Ils passèrent ainsi par Saint-Enogat, Saint-Lunaire, Loncieux, Trégon et une foule de petites localités dont la spéculation ne s’était pas encore emparée pour les transformer en stations balnéaires ; puis ils gagnèrent, par Matignon, la baie de la Frenay et arrivèrent enfin un soir au-dessus d’Erquy, à Plouenec, petit village dont les maisons se groupaient sur une grève en miniature, à l’abri de l’une des gigantesques falaises, coupées à pic, du promontoire qui se termine par le cap Fréhel.

La maîtresse de Gilbert ne pouvait espérer plus complète réalisation de son rêve ; nulle part, elle n’aurait trouvé côte plus sauvage, plus inconnue, plus au bout du monde, plus déchirée par les incessantes tempêtes.
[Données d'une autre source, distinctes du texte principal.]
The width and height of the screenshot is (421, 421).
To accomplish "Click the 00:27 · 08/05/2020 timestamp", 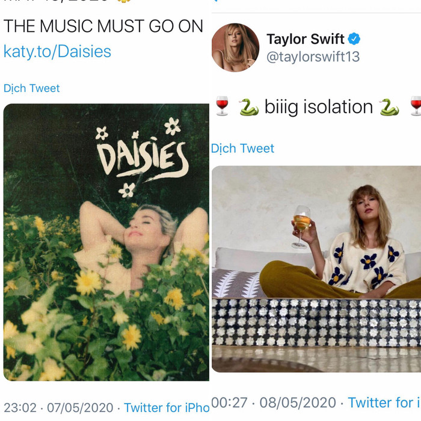I will pyautogui.click(x=274, y=402).
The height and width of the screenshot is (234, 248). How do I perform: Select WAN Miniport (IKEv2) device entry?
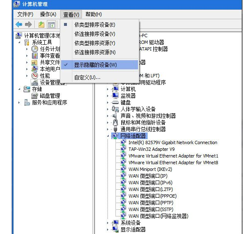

Ce n’étaient, aussi loin que pouvaient s’étendre ses regards, que rochers ébranlés par les flots, récifs émergeant de la mer en formes fantastiques, gouffres et tourbillons vertigineux, au-dessus desquels volaient des myriades d’oiseaux aux larges envergures.

Éva supplia Ronçay de ne pas aller plus loin ; il y consentit volontiers. Lui aussi était un poète.